Комнаты все опечатаны. Мы просили еще генерал-губернатора, чтоб приказал полиции иметь надзор. В доме все благополучно. Люди приходят по временам ко мне и сказывают. Они очень печальны; в недоумении о своей судьбе. Я одобрял их и уверял, что их службы, разумеется, не забудут родственники покойного, и особенно вы. - Когда же вы приедете к нам? Прощайте!
М.П.".
Над могилой Ивана Ивановича поставлен точно такой же памятник, какой над Карамзиным. Это было его желание, которое я и исполнил. Как у того "лежит венец на мраморе могилы", {Стих Жуковского. (Прим. автора.)} так лежит бронзовый венок и на его могильном камне. Только камень не белого мрамора, как у Карамзина, а гранитный, который по нашему климату, показался мне прочнее. Скульптор Кампиони нарочно поручил снять рисунок и точную меру с камня Карамзина. Кроме обыкновенной надписи, состоящей из титулов, имени и фамилии, я велел на камне Дмитриева надписать слова Св. Апостола Павла: "Подобает бо тленному сему облещися в нетление, и мертвенному сему облещися в бессмертие". 2. Кор. 15.53.- Я не хотел никакой надписи в стихах над могилой поэта; потому что не хотел над ней никакого знака человеческой суетности!..
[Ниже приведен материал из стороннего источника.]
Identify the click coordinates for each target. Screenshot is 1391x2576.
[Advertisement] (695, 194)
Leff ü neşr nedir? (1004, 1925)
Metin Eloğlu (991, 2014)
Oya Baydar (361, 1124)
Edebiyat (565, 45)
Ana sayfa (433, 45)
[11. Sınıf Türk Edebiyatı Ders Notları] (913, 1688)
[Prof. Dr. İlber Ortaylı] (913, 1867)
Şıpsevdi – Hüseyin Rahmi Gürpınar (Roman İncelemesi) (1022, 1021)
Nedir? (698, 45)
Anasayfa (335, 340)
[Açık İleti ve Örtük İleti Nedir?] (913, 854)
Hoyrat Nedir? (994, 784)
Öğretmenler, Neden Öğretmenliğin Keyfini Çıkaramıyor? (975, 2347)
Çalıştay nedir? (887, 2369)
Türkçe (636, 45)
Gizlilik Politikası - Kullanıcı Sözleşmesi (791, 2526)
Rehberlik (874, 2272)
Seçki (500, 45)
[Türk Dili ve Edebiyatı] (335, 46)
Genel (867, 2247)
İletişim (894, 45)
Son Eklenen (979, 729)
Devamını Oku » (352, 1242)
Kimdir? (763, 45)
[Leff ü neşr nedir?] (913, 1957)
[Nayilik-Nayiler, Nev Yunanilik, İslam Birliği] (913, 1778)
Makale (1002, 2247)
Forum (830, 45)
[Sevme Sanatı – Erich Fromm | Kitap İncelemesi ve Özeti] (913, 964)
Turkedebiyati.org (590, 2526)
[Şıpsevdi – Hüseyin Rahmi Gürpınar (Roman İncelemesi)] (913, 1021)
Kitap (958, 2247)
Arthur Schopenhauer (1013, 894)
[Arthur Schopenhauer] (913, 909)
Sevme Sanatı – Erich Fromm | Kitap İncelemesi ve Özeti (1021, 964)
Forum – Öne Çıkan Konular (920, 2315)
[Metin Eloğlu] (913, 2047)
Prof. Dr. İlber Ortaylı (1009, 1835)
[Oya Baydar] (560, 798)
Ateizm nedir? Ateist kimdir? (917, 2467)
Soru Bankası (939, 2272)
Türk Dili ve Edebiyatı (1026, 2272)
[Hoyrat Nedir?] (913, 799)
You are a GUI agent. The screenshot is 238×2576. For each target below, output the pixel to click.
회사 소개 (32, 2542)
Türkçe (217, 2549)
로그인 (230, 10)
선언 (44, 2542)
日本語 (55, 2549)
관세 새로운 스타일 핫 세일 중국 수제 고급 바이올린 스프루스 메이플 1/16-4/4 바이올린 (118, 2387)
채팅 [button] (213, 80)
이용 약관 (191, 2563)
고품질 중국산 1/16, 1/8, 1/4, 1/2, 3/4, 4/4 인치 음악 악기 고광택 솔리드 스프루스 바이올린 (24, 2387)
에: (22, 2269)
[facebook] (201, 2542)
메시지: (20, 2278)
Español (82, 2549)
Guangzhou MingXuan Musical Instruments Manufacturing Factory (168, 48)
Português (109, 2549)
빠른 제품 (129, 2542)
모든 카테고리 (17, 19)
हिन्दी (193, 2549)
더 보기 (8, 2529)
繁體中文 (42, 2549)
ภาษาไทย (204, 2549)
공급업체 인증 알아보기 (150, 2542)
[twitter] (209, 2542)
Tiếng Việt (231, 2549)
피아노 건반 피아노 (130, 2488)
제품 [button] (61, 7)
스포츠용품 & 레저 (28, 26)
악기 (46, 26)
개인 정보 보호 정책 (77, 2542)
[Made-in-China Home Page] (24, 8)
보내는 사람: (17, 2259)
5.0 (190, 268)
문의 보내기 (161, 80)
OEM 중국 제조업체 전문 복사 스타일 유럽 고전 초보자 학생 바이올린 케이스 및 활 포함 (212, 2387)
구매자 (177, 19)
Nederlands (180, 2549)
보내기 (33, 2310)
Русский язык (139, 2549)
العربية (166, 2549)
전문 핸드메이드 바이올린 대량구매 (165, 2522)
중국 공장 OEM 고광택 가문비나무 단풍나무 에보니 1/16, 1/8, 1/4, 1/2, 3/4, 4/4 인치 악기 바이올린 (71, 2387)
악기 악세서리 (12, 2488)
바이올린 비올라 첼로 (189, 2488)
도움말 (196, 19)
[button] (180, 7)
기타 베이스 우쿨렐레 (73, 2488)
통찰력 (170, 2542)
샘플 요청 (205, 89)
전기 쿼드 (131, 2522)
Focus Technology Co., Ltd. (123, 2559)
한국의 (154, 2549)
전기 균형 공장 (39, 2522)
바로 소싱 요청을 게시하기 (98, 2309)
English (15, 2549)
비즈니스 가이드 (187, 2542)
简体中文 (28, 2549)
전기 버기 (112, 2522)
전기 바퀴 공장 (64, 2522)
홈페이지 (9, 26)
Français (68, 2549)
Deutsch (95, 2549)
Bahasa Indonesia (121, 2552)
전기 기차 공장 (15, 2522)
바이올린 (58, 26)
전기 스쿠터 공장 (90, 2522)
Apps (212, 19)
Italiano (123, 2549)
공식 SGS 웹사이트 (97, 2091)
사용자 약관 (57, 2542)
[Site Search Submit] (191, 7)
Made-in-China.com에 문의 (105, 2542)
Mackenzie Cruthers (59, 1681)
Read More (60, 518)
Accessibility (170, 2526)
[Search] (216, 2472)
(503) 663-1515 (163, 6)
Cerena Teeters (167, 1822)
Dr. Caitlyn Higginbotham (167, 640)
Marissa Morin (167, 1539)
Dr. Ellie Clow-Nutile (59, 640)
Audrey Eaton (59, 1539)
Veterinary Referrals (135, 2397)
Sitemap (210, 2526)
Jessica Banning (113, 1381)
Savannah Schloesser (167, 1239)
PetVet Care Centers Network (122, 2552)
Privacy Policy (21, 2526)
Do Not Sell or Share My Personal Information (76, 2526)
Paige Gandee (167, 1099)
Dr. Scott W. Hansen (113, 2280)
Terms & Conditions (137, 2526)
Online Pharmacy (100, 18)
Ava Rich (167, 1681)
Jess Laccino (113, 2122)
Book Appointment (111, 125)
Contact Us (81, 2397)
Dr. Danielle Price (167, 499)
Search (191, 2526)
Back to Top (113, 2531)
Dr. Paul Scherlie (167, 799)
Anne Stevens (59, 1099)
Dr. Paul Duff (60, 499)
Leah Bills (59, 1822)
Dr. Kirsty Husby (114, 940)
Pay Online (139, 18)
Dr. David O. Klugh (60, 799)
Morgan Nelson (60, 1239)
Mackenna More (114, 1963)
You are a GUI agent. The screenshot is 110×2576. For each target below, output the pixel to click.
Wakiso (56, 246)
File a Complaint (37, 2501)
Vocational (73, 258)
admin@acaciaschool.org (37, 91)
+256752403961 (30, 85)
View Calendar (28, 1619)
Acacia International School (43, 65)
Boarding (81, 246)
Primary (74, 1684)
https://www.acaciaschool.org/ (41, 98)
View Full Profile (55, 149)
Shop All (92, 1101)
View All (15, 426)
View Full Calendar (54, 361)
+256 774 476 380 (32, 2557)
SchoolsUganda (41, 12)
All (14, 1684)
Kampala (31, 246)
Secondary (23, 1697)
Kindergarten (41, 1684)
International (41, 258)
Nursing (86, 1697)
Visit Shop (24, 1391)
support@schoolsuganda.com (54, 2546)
Кто знал Алексея Федоровича Мерзлякова, тот, конечно, любил и уважал его: любил за его добрую, чистую душу, уважал за его талант, за его прямой характер, чуждый всяких извилин, всяких искательств. Это уважение было полно и искренно.
Известно, что Алексей Федорович был сын пермского купца из города Далматова; что, обучаясь там, в Пермском народном училище, он, будучи 13 лет от роду, написал Оду, которая была представлена императрице Екатерине, и что по ее повелению он был отправлен, по окончании там курса наук, в Московский университет; об этом сказано подробно в Истории русской литературы г. Греча и в Словаре московских профессоров. Обращаю к ним моих читателей: ибо я, по словам Авла Геллия, non docenti magis, quam admonendi gratia scribo.
В первый раз я узнал его, поступивши в высший класс Московского университетского благородного пансиона (ныне 4-я гимназия), в котором он, как печаталось прежде на пансионских программах, обучал российскому слогу, а в мое время (1812 г.) он преподавал русскую словесность. - Я помню уважение наше, смею сказать, благоговение к Мерзлякову. - Оно было таково, что мы могли бы выразить его словами учеников Пифагора: учитель сказал; ибо что он сказал, было для нас неопровержимо. - Чем объяснить это? - полною доверенностию к его знанию и его прямому характеру.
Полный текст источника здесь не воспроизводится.